Directed By: John Magnuson
Starring: Lenny Bruce
Trivia: This live show was shot in San Francisco in 1965
“This is not a documentary. It is a performance. Yet each of his performances was in itself a story of this man’s life”.
The above statement appears at the beginning of The Lenny Bruce Performance Film, a 1966 movie covering Lenny Bruce’s next-to-last live appearance (he would be dead within the year). Recorded in San Francisco in August of 1965, The Lenny Bruce Performance Film doesn’t exactly feature its title subject at the top of his game, yet does provide viewers with a rare opportunity to see this highly intelligent, oft-tormented comedian doing what he did best.

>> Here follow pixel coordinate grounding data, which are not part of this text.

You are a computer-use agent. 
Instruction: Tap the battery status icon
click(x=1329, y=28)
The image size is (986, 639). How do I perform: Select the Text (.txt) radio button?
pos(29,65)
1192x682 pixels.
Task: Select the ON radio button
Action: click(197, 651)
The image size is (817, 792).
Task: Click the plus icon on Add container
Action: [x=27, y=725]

By the time The Lenny Bruce Performance Film was made, Bruce had been arrested three times on obscenity charges, stemming from his use of “colorful” language on-stage. In fact, Bruce had become so preoccupied with his legal battles (which had all but bankrupt him) that he dedicates the majority of this show to discussing his various court cases, occasionally going so far as to read from the manuscript of his trial in New York. To see this once-great comedian so obsessed with his legal troubles is, to put it mildly, kinda sad, yet even when reciting courtroom mumbo-jumbo, Bruce does so with enough wit and insight to make the entire ordeal worthwhile (What I found most interesting was that he reserved his most pointed observations not for the authorities who arrested him, but for his own defense team, who he felt bungled his case so badly that the court had no choice but to find him guilty). Along with the legal discussion, Bruce also manages to slip in a few funny remarks, covering such topics as Alaska, Lyndon Johnson, and Las Vegas burlesque.
Much like Bob Fosse’s 1974 award-winning movie, Lenny, The Lenny Bruce Performance Film reminds us just how far ahead of his time this brilliant comedian was.